Subscribe to RSS
DOI: 10.1055/s-0045-1806108
Revolutionizing Diagnostics: Evaluating ChatGPT-4's Performance in Ulcerative Colitis Endoscopic Assessment
Aims : The Mayo Endoscopic Subscore (MES) is a widely utilized measure for assessing endoscopic disease activity in ulcerative colitis (UC) [1]. This assessment has a key role in clinical practice as endoscopic remission is a long-term therapeutic objective [2]. Artificial intelligence has emerged as a promising tool for enhancing diagnostic precision and addressing inter-observer variability among endoscopists [3]. This study aims to evaluate the diagnostic accuracy of ChatGPT-4, a multimodal large language model (LLM), in identifying and grading endoscopic images of UC patients using the MES as a reference standard, without prior configuration or fine-tuning.
================
**The problem:** Quote the ulcerative colitis abstract word for word, starting at "Subscribe to RSS" and ending at "configuration or fine-tuning.". The entries that come next are separate material, unrelated to the ulcerative colitis abstract.

Stored records
================
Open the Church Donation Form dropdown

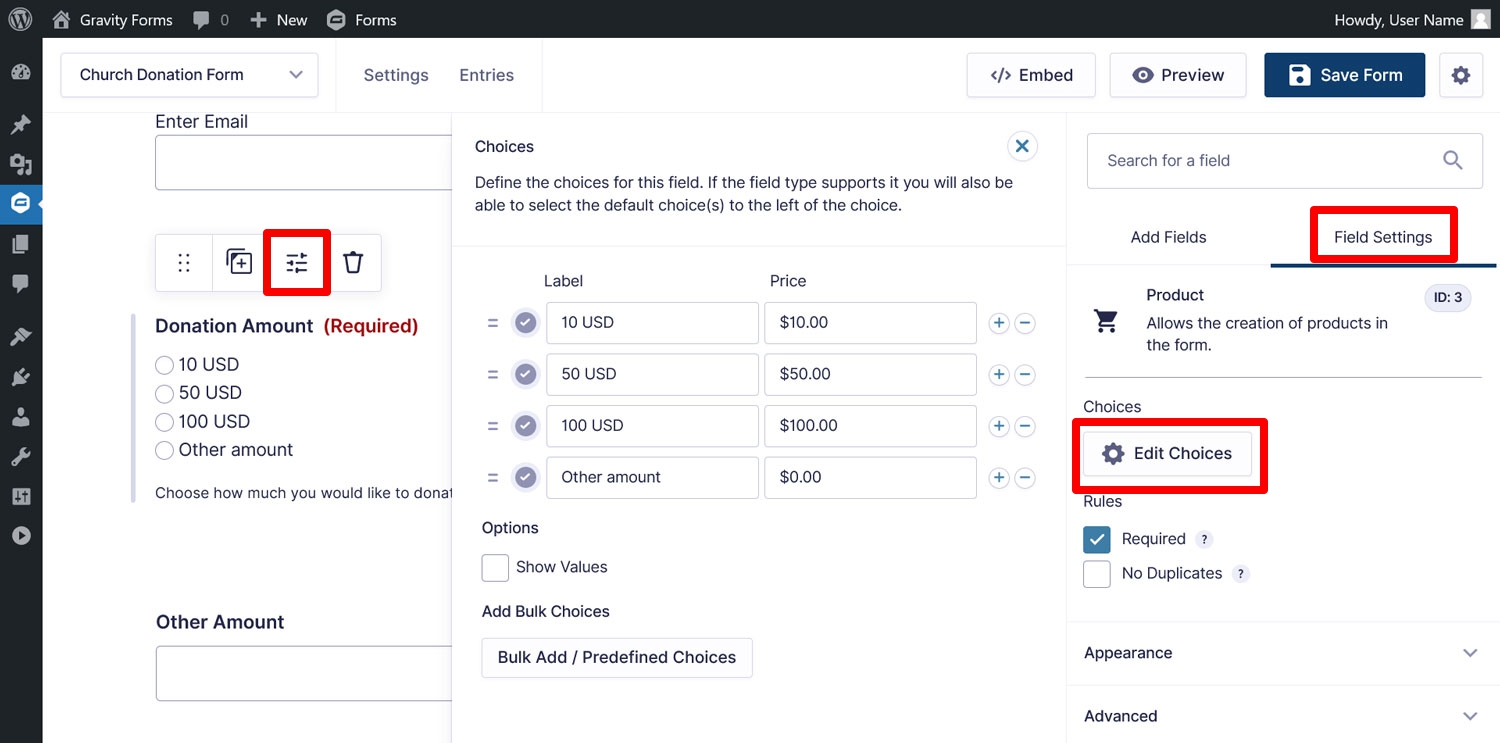point(189,75)
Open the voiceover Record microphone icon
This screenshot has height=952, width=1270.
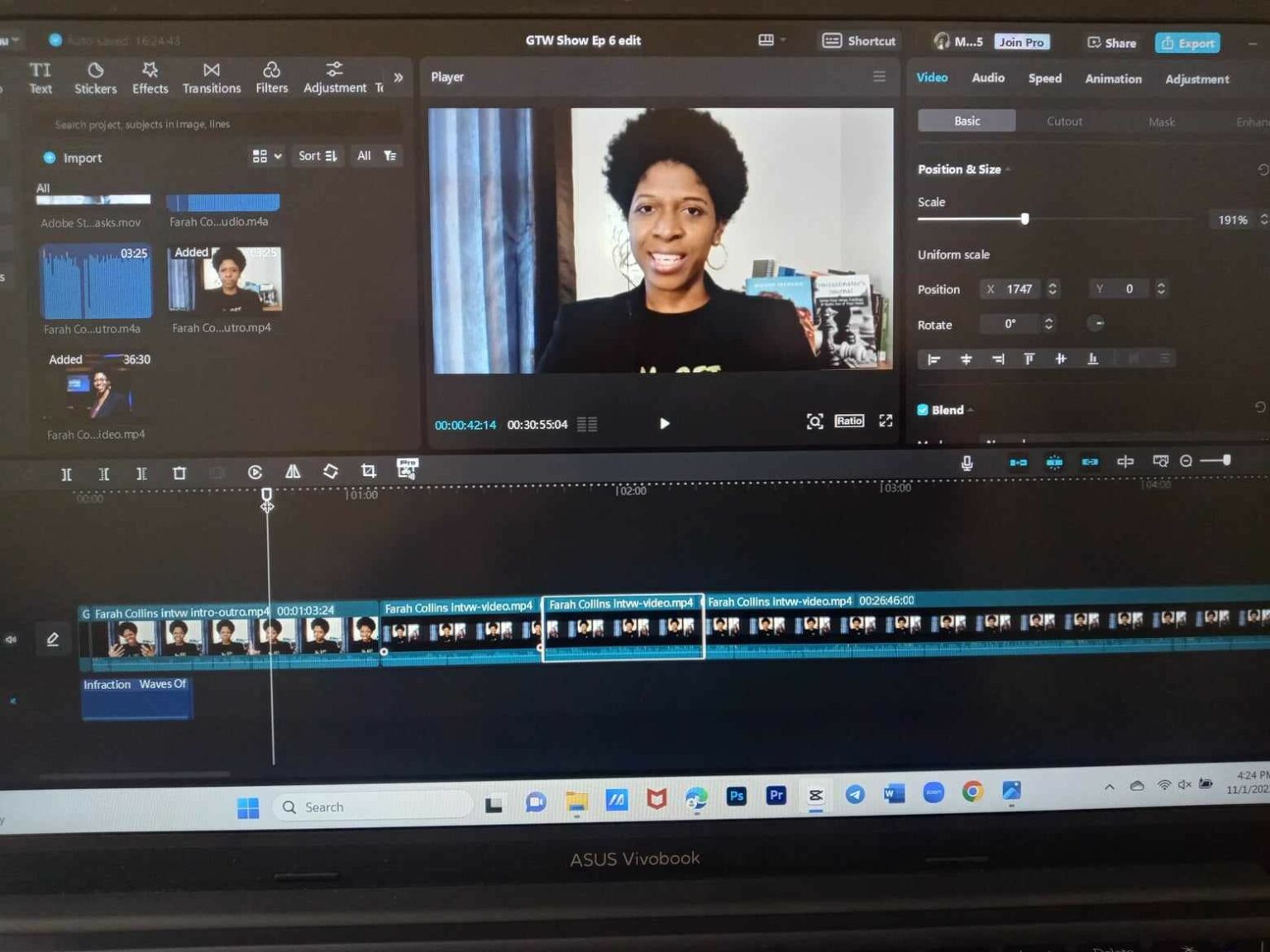point(966,462)
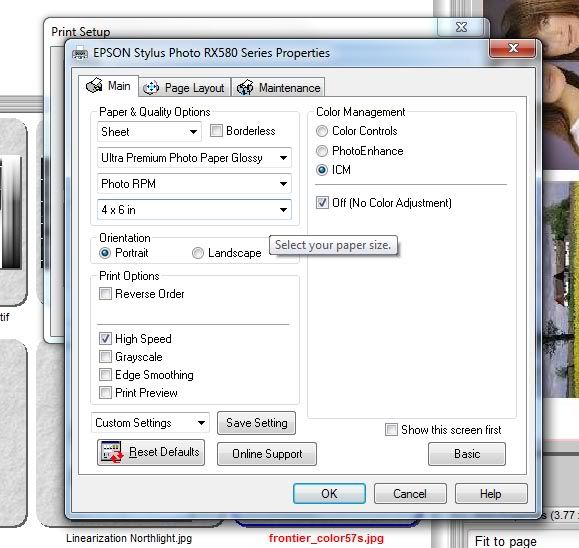
Task: Click the Page Layout tab icon
Action: point(151,88)
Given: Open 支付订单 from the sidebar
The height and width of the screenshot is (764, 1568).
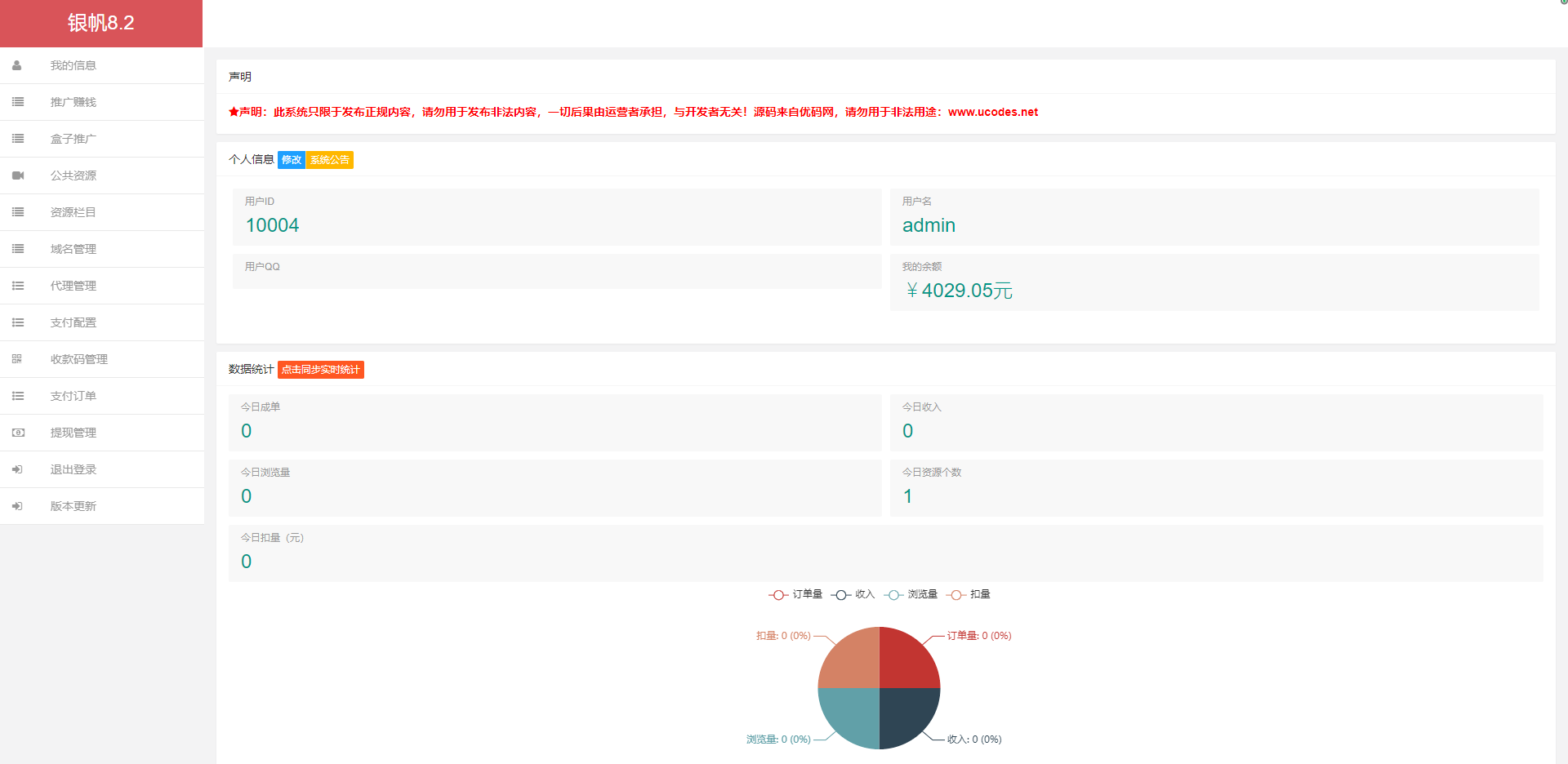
================
**Expected answer:**
Subscribe to RSS
DOI: 10.1055/s-0045-1806108
Revolutionizing Diagnostics: Evaluating ChatGPT-4's Performance in Ulcerative Colitis Endoscopic Assessment
Aims : The Mayo Endoscopic Subscore (MES) is a widely utilized measure for assessing endoscopic disease activity in ulcerative colitis (UC) [1]. This assessment has a key role in clinical practice as endoscopic remission is a long-term therapeutic objective [2]. Artificial intelligence has emerged as a promising tool for enhancing diagnostic precision and addressing inter-observer variability among endoscopists [3]. This study aims to evaluate the diagnostic accuracy of ChatGPT-4, a multimodal large language model (LLM), in identifying and grading endoscopic images of UC patients using the MES as a reference standard, without prior configuration or fine-tuning.